总是在黄昏后,客栈才会热络了起来。
店小二点头哈腰的穿行在一楼二楼的客人之间,一脸的红光满面。燕凌风支撑着瘦弱的身子,找了一个靠窗的地方坐了下来。
双目炯烱的凝视看窗外的黄昏,左耳对着窗外得来的清静,让他无法忽略充斥在右耳吵杂。十五天的非常折磨,燕凌风觉得自己有些脱离这个有人的世界。
“哎哟……”
窗处传来一声清淅的痛苦声,和房顶上莫名掉下来的瓦砾,敲醒了沉默中的燕凌风。燕凌风打头探出窗外,疑惑的找寻着声音的源头,这才发现二楼的瓦檐处,挂着一位瘦削矮小的男子。
燕凌风蹙着剑眉,疑惑的问道:“需要帮忙吗?”
瘦削矮小的男子抬起头,用手揪着寸长枯黄的八字胡,讥诮的反问道:“你认为轻功天下第一的飞天鼠,会被这样的高度难住吗?”
燕凌风想了想,说道:“不会。”
“那不就是了?”飞天鼠仰起头,目光闪烁的俯视着燕凌风,高傲的说道。
燕凌风又问道:“你是从街道上跳起来攀住房檐的吗?”
“不是,是从房顶上飞下来的。”飞天鼠仰着头,高傲的又说道。
燕凌风扭过头,看了眼三楼的房檐处的残破,有些迟疑的说道:“真的不需要帮助?”
飞天鼠道:“不需要。”
“好吧!”燕凌风重新坐回到座位上,对房檐上挂着的飞天鼠还是有些不放心,刚想再把头探出去时,只听见窗外传来一声闷响。
燕凌风把头探出窗外时,房檐上已经空无一人。见识到传说中的轻功,燕凌风对忘记请飞天鼠进来喝酒,表示无比的遗憾。
再次坐好,燕凌风从酒坛中倒出一碗飘着酒糟的烈酒,不知道如何下嘴。
愁了半响,燕凌风抬起头,诧异的看着站在自己对面,头上沾满污血的男子,想了好久,才问道:“你是飞天鼠?”

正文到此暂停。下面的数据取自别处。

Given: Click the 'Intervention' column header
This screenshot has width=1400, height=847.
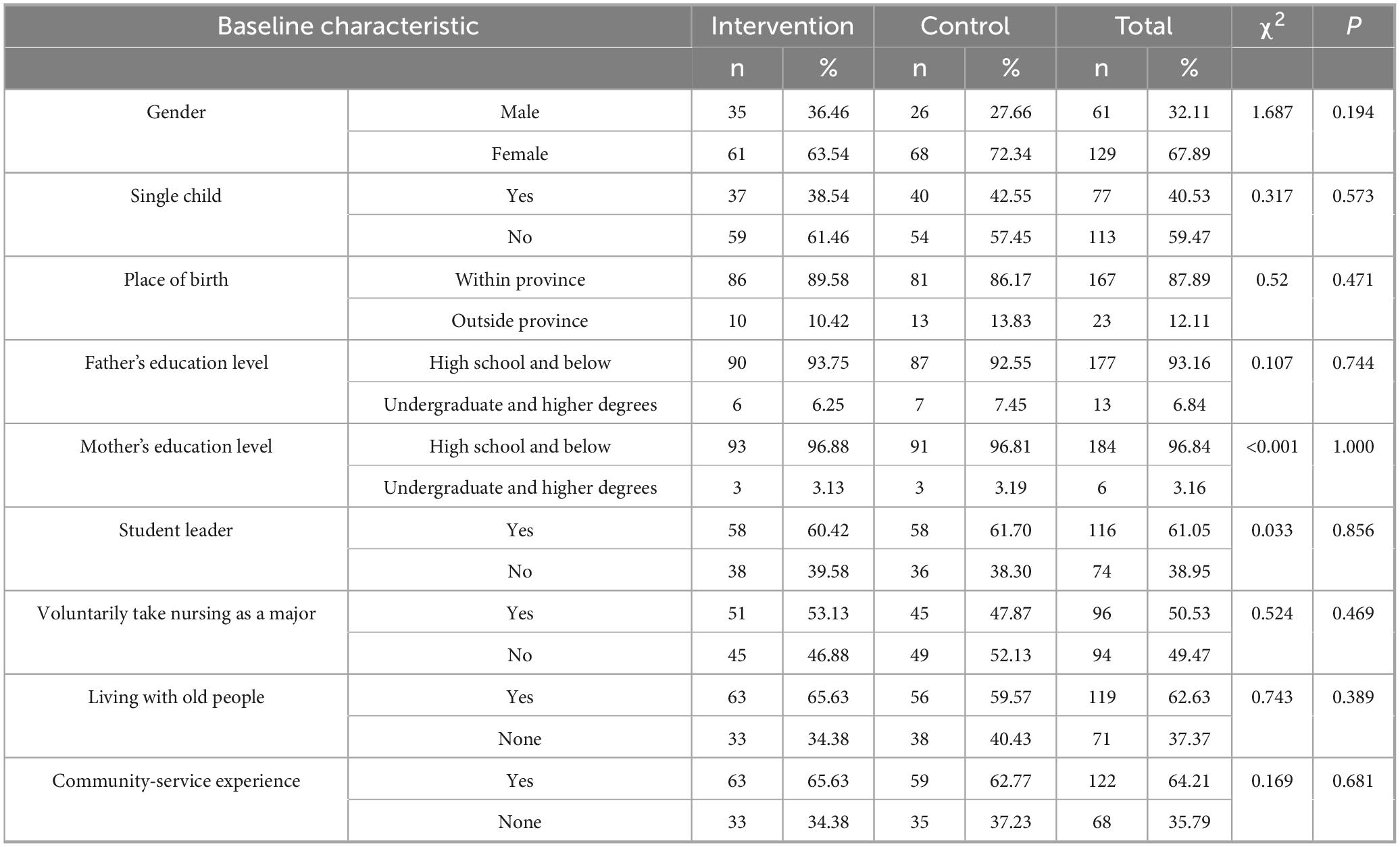Looking at the screenshot, I should 782,26.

“怎么?不像。”飞天鼠想要伸手去揪八字胡,手就碰到一道糜烂的伤口。
燕凌风疑惑道:“和人决斗了?”
“秘密!”飞天鼠又道:“不请我喝酒。”
“没问题。”燕凌风又问道:“受伤了还喝酒,不怕毁容吗?”
飞天鼠鄙视道:“江湖儿女,岂拘些许小节。再者,一个没有伤疤的男人,算是一个经历过刀山剑雨,沧海桑田的男人吗?”
“是吗?”燕凌风疑惑道。
“不是吗?”飞天鼠又道:“每一道伤痕的深度和厚度,都代表着一份不可亵渎的荣耀?”
燕凌风低下头,发现穿越后自己的思维开始一点点得变得缓慢,慢得像电影的镜头。一时不知如何回答,也只有喝酒,才能加快思维运转的速度,给飞天鼠倒上一碗酒,说道:“来,喝酒。”

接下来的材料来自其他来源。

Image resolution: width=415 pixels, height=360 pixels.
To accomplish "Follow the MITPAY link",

飞天鼠说:“你是第一个请我喝酒的人,所以我给你面子,这酒我喝了。”飞天鼠仰起脖子,一口气将酒水和酒糟吃了个干净。
等飞天鼠将卡在喉咙的酒糟咽了下去之后,燕凌风才说:“我也是第一次请人喝酒,不明白其中的潜规则。请理解?”